Churchill hydro project touted for “greenness”

HALIFAX, NOVA SCOTIA - During his first stop in Atlantic Canada, Prime Minister Stephen Harper lauded the green merits of the $6.2-billion Lower Churchill River power project. But he remained vague about federal financing, sparking an angry response from Bloc Quebecois Leader Gilles Duceppe.

Speaking at an event in Halifax, Harper said developing hydroelectric power generation in Newfoundland and Labrador would help promote green energy across the East Coast.

"This has the potential to be a very important part of our efforts to fight climate change in Canada," Harper told supporters.

However, when it comes to federal funding for the project, Harper remained vague.

"In terms of specifics those things still have to be discussed," he said.

The governments of Newfoundland and Labrador, and Nova Scotia have been seeking financing for the project. But Quebec has argued that Ottawa contributing federal money would represent an unfair subsidy.

The talks have revolved around a federal loan guarantee to minimize borrowing costs, including for a subsea cable that would route power from the hydro project through Nova Scotia.

Harper's comments irked Duceppe, who cried foul on the idea of federal money going to the project.

"The Conservatives intend to finance a competitor of Hydro-Quebec with our own tax money," Duceppe said in Louiseville, Que.

"We never got a cent from Ottawa to finance our electrical transport lines," he added. "It's a slap in the face to Quebec."

Harper then traveled to Newfoundland and Labrador, while Ignatieff went to a Winnipeg preschool and Layton was in Montreal.

Harper is attempting to rebuild bridges with Newfoundland — bridges that had their foundations shaken in 2008 when then-premier Danny Williams took a hard position against the Tories.

The Conservatives were entirely shut out of the province in the 2008 election after Williams carried out a successful "Anything But Conservative" campaign, saying Harper had not helped Newfoundland.

This time, the party has a high profile candidate in Labrador, where former Innu Nation leader Peter Penashue has announced he will run.

In addition, Williams' successor Premier Kathy Dunderdale seems to be turning the page on the frosty relations Newfoundland formerly had with Ottawa.
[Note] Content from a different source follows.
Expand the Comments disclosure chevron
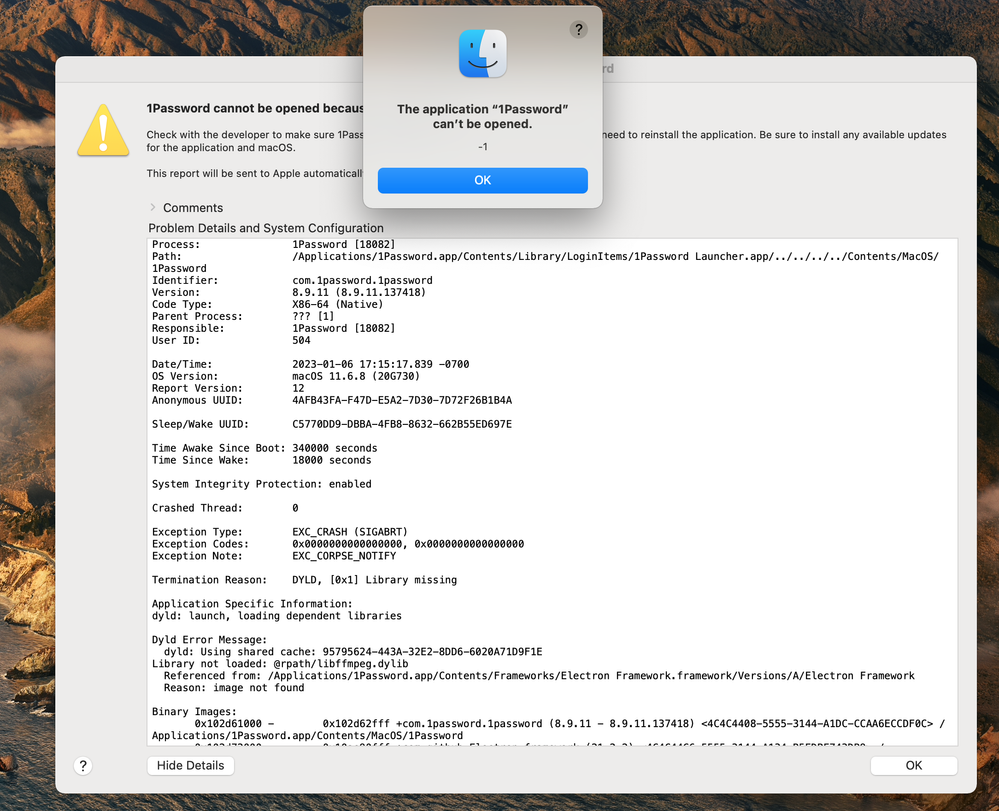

Several of her cabinet ministers have been seen at Conservative candidate nomination meetings in recent weeks, The Canadian Press reports.

Harper also said he would turn Halifax Harbour into a hub of international trade with India and the European Union, if his party is re-elected to government.
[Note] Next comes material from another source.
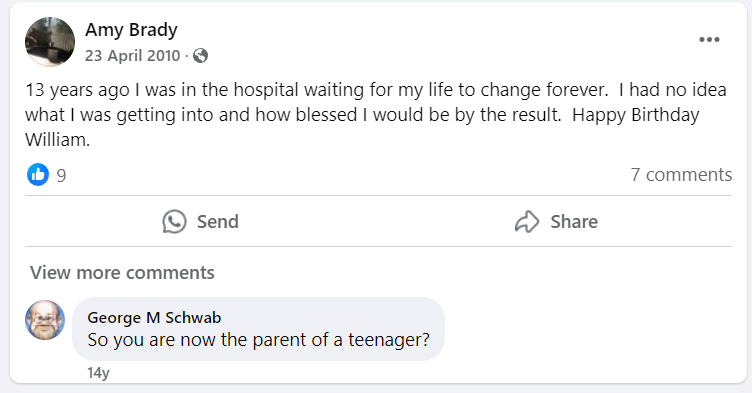This screenshot has width=752, height=393.
Task: Click the 14y comment timestamp
Action: tap(98, 373)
Speaking at a shipping yard, the Conservative leader said his government would move ahead "full throttle" to complete historic free trade agreements already in progress.
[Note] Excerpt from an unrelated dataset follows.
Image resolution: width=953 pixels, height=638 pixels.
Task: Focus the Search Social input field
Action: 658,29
"We are aiming and we are on track to achieve agreement with Europe early next year, 2012, and India the year after that, 2013," Harper said.

He then quickly launched into a grim warning about the Liberal track record on free trade pacts, and how a coalition involving the Liberals, Bloc and NDP would damage Canada's international trade relations.

"Imagine today's Liberal Party locked in a parliamentary alliance with the Bloc Quebecois and NDP, trying to negotiate trade agreements. The one hardly ever votes for trade deals, the other never does," Harper said.

"Michael Ignatieff would face more haggling in his own government than he would with foreign trade negotiators. It would be a gong show."

In the scrum after the announcement, Harper faced questions about whether he would agree to a one-on-one debate with Ignatieff in addition to the party leaders debate.

While Harper had suggested he was open to the idea, and Ignatieff said he was ready to take part, the Conservative leader said he was only interested in one debate, and that would be the debate that included the NDP, Liberal and Bloc leaders.

Harper was also grilled on why he was limiting questions from reporters at his news conferences to just four.

Harper didn't give a direct answer, instead saying if there were issues he hadn't addressed, he would take more questions. He then proceeded to take two or three other questions before ending the scrum.

Meanwhile, New Democrat Leader Jack Layton visited Montreal to help shore up support for Thomas Mulcair, his deputy leader and the NDP's sole MP in Quebec.

Layton believes he can gain ground in the province, which is also expected to be a prime target for the Conservatives and Liberals.

The NDP leader is expected to focus on environmental issues in Quebec. During his speech, he pledged to scrap $2 billion in government subsidies for the oilsands and put the money toward more green-friendly energy projects.

One day earlier, Layton laid out a $2.3-billion jobs plan that would lower small business taxes and offer a tax break for hiring new employees.